Why does numpy not short-circuit on non-contiguous arrays?

I got interested in solving this problem. So I`ve come with the next solution that manages to avoid the "a[::-1]" problem case due to internal ndarray copies by np.argmax:

I created a small library that implements a function argmax which is a wrapper of np.argmax, but it has increased performance when the input argument is a 1D boolean array with stride value set to -1:

https://github.com/Vykstorm/numpy-bool-argmax-ext

For those cases, it uses a low-level C routine to find the index k of an item with maximum value (True), starting from the end to the beginning of the array a.
Then you can compute argmax(a[::-1]) with len(a)-k-1

The low-level method doesn't perform any internal ndarray copies because it operates with the array a which is already C-contiguous and aligned in memory. It also applies short-circuit


EDIT: I extended the library to improve the performance argmax also when dealing with stride values different than -1 (with 1D boolean arrays) with good results: a[::2], a[::-3], e.t.c.

Give it a try.


The problem is related with the memory alignment of the array when using strides. Either a[1:-1], a[::-1] are considered aligned in memory but a[::2] dont:

a = np.random.randint(0,2,1000000,bool)

print(a[1:-1].flags.c_contiguous) # True
print(a[::-1].flags.c_contiguous) # False
print(a[::2].flags.c_contiguous) # False

This explains why np.argmax is slow on a[::2] (from documentation on ndarrays):

Several algorithms in NumPy work on arbitrarily strided arrays. However, some algorithms require single-segment arrays. When an irregularly strided array is passed in to such algorithms, a copy is automatically made.
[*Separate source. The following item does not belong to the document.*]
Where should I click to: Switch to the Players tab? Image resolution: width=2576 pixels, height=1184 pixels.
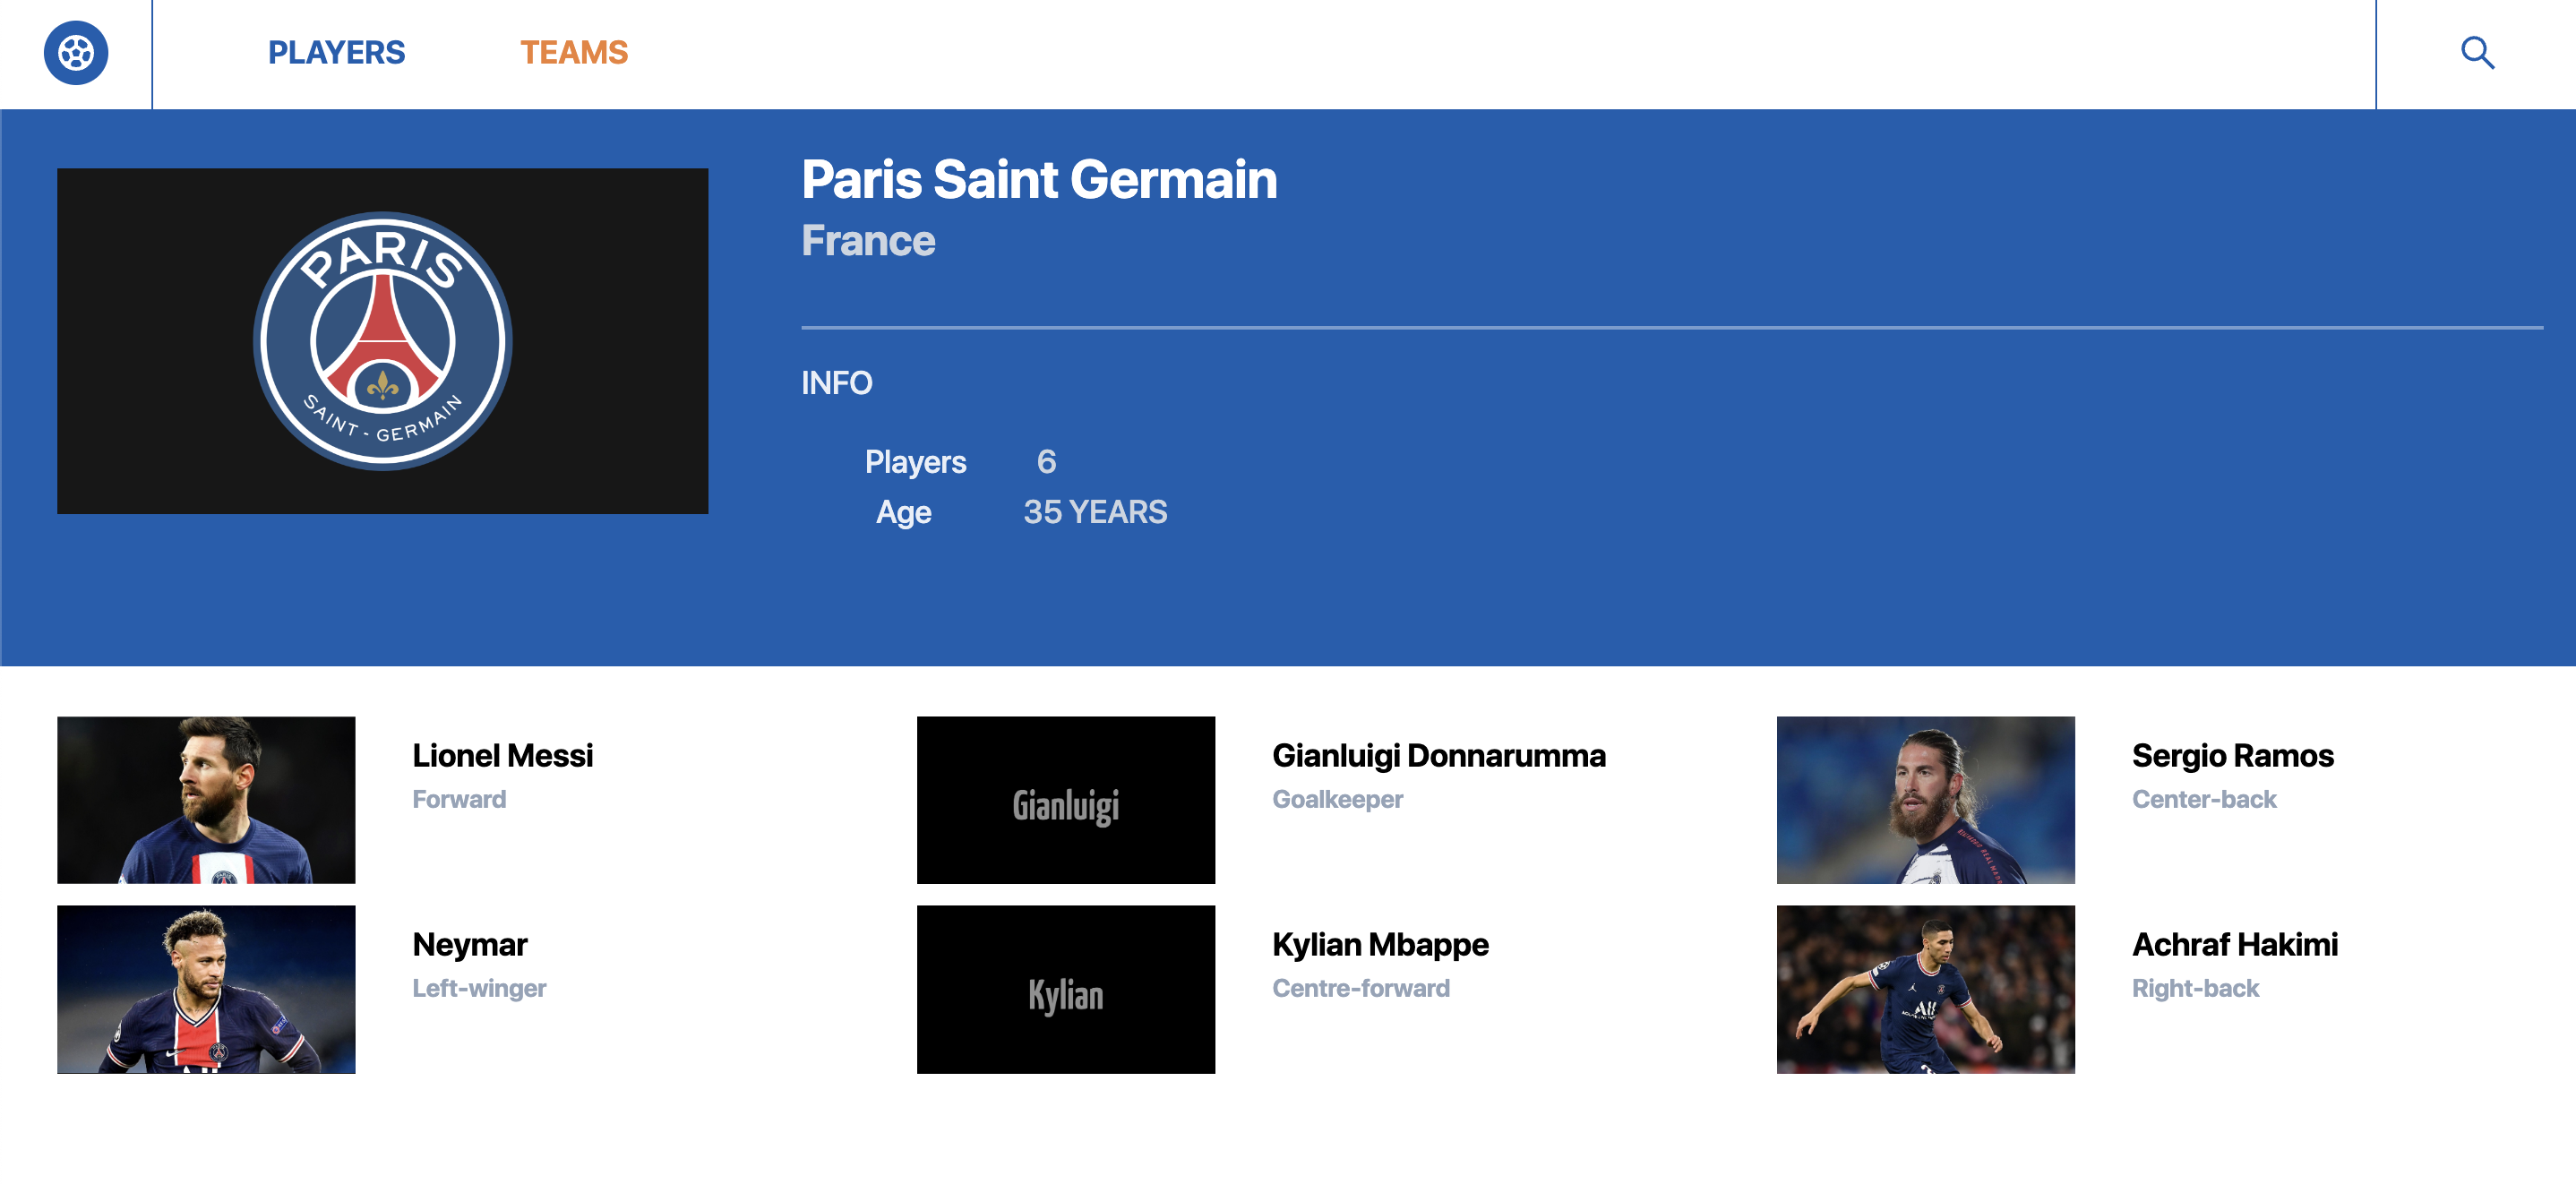336,52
np.argmax(a[::2]) is making a copy of the array. So if you do timeit(lambda: np.argmax(a[::2]), number=5000) you are timing 5000 copies of the array a

Execute this and compare the results of this two timing calls:

print(timeit(lambda: np.argmax(a[::2]), number=5000))

b = a[::2].copy()
print(timeit(lambda: np.argmax(b), number=5000))
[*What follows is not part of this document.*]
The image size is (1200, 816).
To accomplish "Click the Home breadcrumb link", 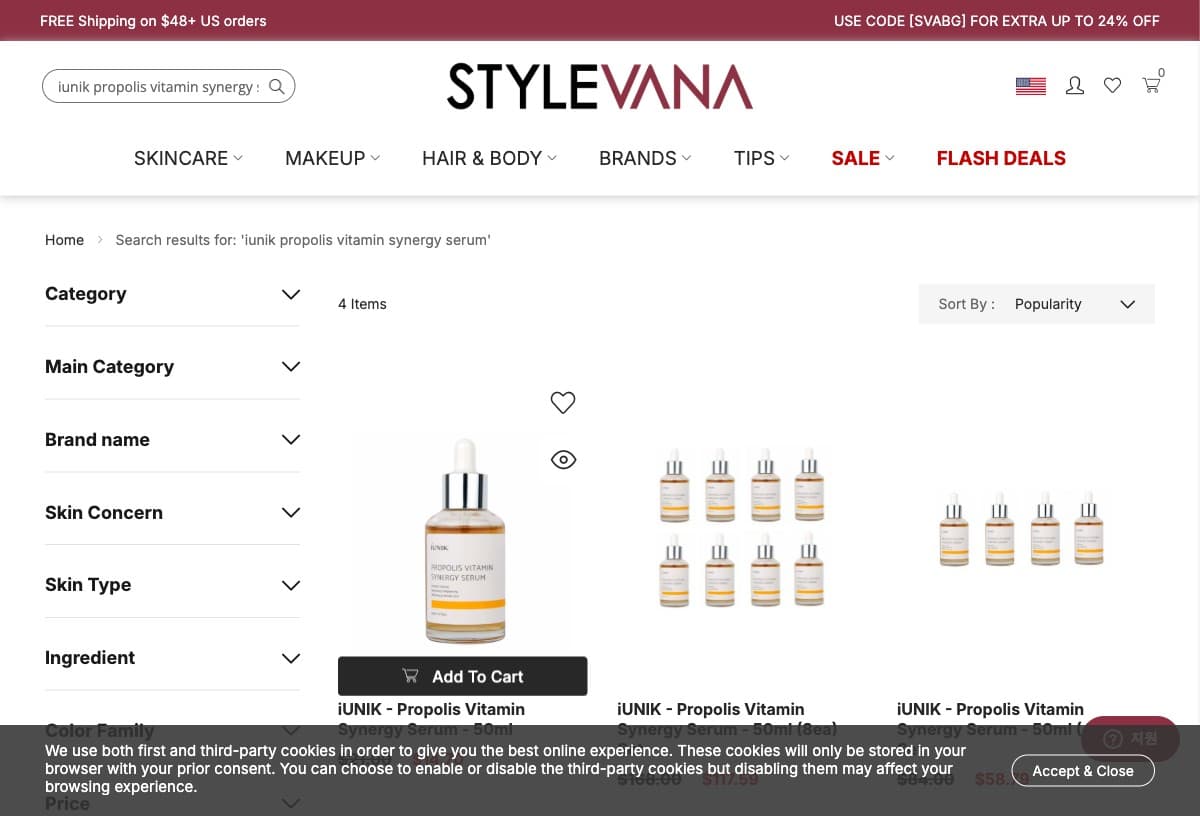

EDIT: Digging into the source code in C of numpy, i found the underline implementation of argmax function, PyArray_ArgMax which calls at some point to PyArray_ContiguousFromAny to ensure that the given input array is aligned in memory (C-style)

Then, if the dtype of the array is bool, it delegates to BOOL_argmax function. Looking at its code, seems that short-ciruit is always applied.

Summary

  • In order to avoid copies by np.argmax, make sure that the input array is contiguous in memory
  • short-circuit is always applied when data type is boolean.